Singapore’s foreign minister on Monday praised a newly created forum for Asian dialogue, saying it could bring together regional organizations and promote Asian integration.
The 17-member Asia Cooperation Dialogue “if properly nurtured could eventually bridge the gap between … regional groupings in Asia,” Shanmugam Jayakumar said in an address to Parliament.
The Asia Cooperation Dialogue was spearheaded by Thailand last month in a one-day meeting among member nations.

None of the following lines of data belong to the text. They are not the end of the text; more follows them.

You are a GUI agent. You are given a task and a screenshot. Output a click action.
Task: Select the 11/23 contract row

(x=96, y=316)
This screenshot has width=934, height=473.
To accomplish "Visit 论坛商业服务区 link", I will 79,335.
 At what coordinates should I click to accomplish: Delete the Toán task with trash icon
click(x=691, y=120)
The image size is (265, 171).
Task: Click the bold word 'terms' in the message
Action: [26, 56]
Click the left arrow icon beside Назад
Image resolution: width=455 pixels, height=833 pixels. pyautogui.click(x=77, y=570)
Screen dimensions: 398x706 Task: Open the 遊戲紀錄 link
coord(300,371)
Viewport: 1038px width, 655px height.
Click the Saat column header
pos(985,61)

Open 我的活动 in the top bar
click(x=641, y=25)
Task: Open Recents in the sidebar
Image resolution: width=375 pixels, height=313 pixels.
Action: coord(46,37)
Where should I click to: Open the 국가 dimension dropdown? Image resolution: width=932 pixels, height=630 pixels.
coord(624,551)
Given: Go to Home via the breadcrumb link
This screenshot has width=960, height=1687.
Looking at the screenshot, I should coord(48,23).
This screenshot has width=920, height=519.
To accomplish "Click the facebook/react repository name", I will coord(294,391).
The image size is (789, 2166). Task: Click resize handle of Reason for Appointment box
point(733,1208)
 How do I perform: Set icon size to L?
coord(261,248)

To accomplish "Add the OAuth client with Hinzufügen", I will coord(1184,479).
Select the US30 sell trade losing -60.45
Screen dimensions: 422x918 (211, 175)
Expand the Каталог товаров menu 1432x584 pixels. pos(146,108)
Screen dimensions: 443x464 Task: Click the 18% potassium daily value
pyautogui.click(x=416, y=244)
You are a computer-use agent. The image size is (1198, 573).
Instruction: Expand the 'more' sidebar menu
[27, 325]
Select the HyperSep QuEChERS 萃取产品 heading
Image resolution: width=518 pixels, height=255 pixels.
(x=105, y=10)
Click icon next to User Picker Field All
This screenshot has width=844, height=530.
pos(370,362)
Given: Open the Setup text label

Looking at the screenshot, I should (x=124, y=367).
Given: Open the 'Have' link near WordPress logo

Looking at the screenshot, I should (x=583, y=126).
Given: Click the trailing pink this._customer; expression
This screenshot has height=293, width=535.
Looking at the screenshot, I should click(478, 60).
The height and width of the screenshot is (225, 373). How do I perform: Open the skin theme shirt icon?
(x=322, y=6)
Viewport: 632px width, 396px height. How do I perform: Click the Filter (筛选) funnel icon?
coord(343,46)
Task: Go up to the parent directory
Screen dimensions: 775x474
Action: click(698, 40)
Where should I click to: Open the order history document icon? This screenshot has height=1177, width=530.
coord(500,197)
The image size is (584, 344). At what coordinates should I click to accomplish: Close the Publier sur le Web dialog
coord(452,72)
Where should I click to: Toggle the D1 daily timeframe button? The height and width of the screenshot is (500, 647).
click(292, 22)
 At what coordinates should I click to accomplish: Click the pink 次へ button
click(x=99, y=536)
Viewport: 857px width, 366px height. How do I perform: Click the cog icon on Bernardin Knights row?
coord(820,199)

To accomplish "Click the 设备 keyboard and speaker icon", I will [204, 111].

It’s supposed to serve as an informal forum for addressing continent-wide problems.
Some observers say the region’s myriad trade, military and diplomatic groupings often pursue varying — and even competing — agendas.
Jayakumar told Parliament that there is “minimal interaction” between such Asian groupings as the Association of Southeast Asian Nations and the South Asian Association for Regional Cooperation.
Without offering specifics, Jayakumar said the Asia Cooperation Dialogue could help link the various groupings but “should avoid duplicating the work of existing international organizations.”
Countries taking part in the Dialogue are Bahrain, Bangladesh, Brunei, Cambodia, mainland China, India, Indonesia, Japan, Korea, Laos, Malaysia, Pakistan, Philippines, Qatar, Singapore, Thailand and Vietnam.